Le centrali nucleari rientrano tra le centrali termiche, in quanto generano energia elettrica sfruttando il calore, tramite il quale viene prodotto vapore acqueo. Il vapore aziona una turbina e i generatori di corrente trasformano l’energia meccanica in elettricità. Nel caso delle centrali nucleari il calore per la produzione di vapore si ricava dalla fissione controllata degli atomi di uranio. Le centrali nucleari forniscono una quantità di corrente costante – la cosiddetta energia di banda e sono pertanto adatte per coprire il carico di base in Svizzera. Come l’energia idroelettrica, anche l’energia nucleare non produce praticamente emissioni di CO2 lungo tutta la catena di produzione e non danneggia quindi il clima.

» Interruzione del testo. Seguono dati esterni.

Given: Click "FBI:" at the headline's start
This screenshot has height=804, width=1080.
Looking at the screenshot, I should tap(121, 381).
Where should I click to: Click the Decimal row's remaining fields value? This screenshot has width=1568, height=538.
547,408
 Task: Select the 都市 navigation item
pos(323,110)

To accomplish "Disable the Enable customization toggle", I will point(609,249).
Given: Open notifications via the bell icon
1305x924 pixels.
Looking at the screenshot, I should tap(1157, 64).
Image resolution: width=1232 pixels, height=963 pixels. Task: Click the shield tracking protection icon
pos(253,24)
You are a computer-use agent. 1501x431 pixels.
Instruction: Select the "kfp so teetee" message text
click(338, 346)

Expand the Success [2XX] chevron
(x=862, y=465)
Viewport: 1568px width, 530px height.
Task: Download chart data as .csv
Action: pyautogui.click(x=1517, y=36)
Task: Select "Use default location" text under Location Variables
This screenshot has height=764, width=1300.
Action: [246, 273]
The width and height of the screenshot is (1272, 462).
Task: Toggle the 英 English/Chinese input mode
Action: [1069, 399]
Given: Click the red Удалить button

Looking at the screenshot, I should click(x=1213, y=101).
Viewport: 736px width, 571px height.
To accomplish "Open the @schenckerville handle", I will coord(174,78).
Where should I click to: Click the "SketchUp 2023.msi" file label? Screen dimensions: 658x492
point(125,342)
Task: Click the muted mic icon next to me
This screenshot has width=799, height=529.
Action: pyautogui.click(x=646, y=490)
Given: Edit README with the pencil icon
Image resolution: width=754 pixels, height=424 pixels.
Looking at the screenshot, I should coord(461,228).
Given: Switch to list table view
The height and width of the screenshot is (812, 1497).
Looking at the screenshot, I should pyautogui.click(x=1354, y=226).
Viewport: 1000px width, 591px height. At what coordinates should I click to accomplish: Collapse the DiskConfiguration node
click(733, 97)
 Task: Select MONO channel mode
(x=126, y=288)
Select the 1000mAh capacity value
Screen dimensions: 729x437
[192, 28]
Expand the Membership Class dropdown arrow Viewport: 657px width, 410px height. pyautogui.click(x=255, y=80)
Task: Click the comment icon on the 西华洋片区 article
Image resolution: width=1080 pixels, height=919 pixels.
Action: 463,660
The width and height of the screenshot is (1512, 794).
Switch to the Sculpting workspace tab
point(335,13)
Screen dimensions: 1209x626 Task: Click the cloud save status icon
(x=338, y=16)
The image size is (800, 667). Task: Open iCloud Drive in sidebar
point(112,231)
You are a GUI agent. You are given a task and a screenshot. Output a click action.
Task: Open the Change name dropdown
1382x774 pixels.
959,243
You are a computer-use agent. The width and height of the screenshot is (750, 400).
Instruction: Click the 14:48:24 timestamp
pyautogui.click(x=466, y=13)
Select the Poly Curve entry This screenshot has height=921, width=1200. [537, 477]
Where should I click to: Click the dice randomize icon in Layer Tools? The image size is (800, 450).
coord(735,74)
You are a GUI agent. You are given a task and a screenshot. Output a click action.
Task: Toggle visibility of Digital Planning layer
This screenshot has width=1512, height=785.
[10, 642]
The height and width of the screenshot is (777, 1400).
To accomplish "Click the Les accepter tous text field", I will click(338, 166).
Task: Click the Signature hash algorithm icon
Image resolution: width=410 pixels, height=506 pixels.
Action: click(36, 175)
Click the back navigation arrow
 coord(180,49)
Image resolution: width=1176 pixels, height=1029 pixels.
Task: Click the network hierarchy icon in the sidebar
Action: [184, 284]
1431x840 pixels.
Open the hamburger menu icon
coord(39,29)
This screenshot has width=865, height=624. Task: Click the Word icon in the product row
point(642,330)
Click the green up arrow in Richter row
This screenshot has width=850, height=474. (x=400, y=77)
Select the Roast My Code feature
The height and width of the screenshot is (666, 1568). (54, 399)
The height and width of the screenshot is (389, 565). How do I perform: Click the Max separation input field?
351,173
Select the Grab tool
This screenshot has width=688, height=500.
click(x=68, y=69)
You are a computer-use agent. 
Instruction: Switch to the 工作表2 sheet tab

Nell’ambito della produzione di elettricità che si avvale dell’energia nucleare si formano delle scorie radioattive che devono essere immagazzinate in depositi in profondità. Il Consiglio federale ha dichiarato che questo tipo di smaltimento è fattibile a livello tecnico e lo ha autorizzato. Nell’ottobre 2008, con il «Piano settoriale dei depositi in strati geologici profondi», ha stabilito una procedura per la ricerca di un luogo adatto allo smaltimento. In questo senso viene data la massima priorità alla sicurezza dell’uomo e dell’ambiente. Inoltre si prendono in considerazione aspetti socioeconomici e legati alla pianificazione territoriale. Il Consiglio federale prevede che la fase di valutazione per la ricerca del luogo migliore durerà una decina di anni.